See, e.g., Socialist Workers Party v. Att’y Gen. of U.S., 642 F. Supp. 1357, 1422 (S.D.N.Y. 1986) (assessing damages in privacy tort suit); Monroe v. Darr, 559 P.2d 322, 327 (Kan. 1977) (assessing damages in tort suit for invasion of privacy); Sabrina W. v. Willman, 540 N.W.2d 364, 370-72 (Neb. Ct. App. 1995) (discussing damages in both privacy torts and defamation suits, and compiling cases); Turner v. General Adjustment Bureau, Inc., 832 P.2d 62, 67 (Utah Ct. App. 1992) (assessing the existence of damages in intrusion upon seclusion tort claim).
See, e.g., In re Lipsky, 460 S.W.3d 579, 593-94, 595-97 (Tex. 2015) (first discussing how Texas state law awards damages in defamation suits, then applying the rule); Smith v. Durden, 276 P.3d 943, 952 (N.M. 2012) (detailing New Mexico’s state law of defamation, and underscoring what the plaintiff must prove to recover damages); Greenmoss Builders, Inc. v. Dun & Bradstreet, Inc., 461 A.2d 414, 419-21 (Vt. 1983) (summarizing, then applying, rules that controlled the availability of general and punitive damages at the time of adjudication), aff’d, 472 U.S. 749 (1985), abrogated by Lent v. Huntoon, 470 A.2d 1162 (Vt. 1983).
This Essay does not take a position on whether the data breach harm should be seen as analogous to defamation per se (which does not require the plaintiff to plead special damages, see, e.g., Gertz v. Robert Welch, Inc., 306 F. Supp. 310, 311 (N.D. Ill. 1969); see also Gertz v. Robert Welch, Inc., 418 U.S. 323, 327 (1974) (discussing the per se standard), or per quod (which does require the plaintiff to plead special damages). As in defamation law, this decision should be a matter of state law. The key point here is that common law courts can and do determine when plaintiffs should recover for alleged damages to reputation and are functionally equipped to make similar assessments with regard to violations of confidentiality.
By requiring the plaintiff to make a clear prima facie showing as to how the defendant has fallen short of its duty to protect reasonable security expectations, this approach respects the common law’s careful differentiation between injury and damages.
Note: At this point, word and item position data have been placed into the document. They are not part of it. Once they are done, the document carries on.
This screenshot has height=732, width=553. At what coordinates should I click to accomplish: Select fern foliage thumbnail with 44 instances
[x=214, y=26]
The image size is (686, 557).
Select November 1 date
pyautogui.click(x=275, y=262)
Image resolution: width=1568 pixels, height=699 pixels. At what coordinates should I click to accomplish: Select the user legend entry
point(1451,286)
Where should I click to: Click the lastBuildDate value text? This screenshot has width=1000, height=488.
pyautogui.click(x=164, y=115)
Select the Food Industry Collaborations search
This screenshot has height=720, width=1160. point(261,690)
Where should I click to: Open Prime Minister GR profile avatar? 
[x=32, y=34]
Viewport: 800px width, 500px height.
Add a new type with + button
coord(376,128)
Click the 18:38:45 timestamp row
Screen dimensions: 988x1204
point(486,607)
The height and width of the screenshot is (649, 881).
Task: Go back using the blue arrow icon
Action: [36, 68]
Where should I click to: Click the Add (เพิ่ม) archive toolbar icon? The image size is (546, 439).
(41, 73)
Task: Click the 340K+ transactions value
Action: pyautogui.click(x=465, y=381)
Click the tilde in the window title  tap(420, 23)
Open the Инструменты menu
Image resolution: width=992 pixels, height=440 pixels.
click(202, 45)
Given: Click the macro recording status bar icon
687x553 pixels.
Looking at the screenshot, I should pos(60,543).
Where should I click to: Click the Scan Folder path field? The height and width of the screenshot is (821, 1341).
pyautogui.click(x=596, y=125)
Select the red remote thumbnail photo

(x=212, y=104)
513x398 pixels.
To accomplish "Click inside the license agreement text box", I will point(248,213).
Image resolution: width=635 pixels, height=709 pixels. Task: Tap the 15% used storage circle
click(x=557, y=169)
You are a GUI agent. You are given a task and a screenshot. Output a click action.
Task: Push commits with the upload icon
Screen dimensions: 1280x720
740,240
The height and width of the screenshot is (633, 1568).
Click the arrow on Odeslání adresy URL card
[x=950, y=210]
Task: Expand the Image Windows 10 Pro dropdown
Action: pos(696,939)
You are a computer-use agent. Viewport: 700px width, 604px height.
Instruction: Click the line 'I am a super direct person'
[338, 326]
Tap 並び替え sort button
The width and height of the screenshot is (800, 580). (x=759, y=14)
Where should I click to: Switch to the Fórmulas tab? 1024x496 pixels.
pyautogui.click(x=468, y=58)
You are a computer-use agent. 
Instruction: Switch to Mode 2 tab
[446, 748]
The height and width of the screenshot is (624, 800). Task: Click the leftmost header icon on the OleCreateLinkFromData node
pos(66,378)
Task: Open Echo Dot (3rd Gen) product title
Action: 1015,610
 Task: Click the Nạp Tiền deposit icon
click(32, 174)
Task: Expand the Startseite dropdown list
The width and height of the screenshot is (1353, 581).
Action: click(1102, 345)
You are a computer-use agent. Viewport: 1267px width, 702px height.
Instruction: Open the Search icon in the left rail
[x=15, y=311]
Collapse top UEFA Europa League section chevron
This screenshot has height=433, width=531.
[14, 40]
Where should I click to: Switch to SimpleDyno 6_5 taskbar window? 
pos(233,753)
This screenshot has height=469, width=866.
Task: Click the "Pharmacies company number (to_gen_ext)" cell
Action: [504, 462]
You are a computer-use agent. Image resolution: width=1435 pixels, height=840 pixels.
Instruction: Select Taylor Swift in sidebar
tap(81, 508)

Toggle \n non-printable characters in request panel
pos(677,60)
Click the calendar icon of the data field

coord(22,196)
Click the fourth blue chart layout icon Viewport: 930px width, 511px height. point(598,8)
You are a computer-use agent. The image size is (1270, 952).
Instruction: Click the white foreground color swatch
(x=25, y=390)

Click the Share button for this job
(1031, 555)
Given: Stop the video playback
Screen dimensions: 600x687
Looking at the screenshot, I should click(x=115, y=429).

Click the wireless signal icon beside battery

See, e.g., City of N. Vernon v. Voegler, 2 N.E. 821, 824 (1885) (“There is a material distinction between damages and injury. Injury is the wrongful act or tort which causes loss or harm to another. Damages are allowed as an indemnity to the person who suffers loss or harm from the injury. The word “injury” denotes the illegal act; the term “damages” means the sum recoverable as amends for the wrong.”); Restatement (Second) of Torts § 902 (1979).